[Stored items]
****************************************

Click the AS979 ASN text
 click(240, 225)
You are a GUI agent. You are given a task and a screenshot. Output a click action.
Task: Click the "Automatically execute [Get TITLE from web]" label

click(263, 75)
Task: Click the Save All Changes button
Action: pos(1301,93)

****************************************

[Your objective]
Beginning with the line that holds "execute [Get TITLE", restate word for word every line down to the end of the data, and only those lines.

[Result]
Task: Click the "Automatically execute [Get TITLE from web]" label

click(263, 75)
Task: Click the Save All Changes button
Action: pos(1301,93)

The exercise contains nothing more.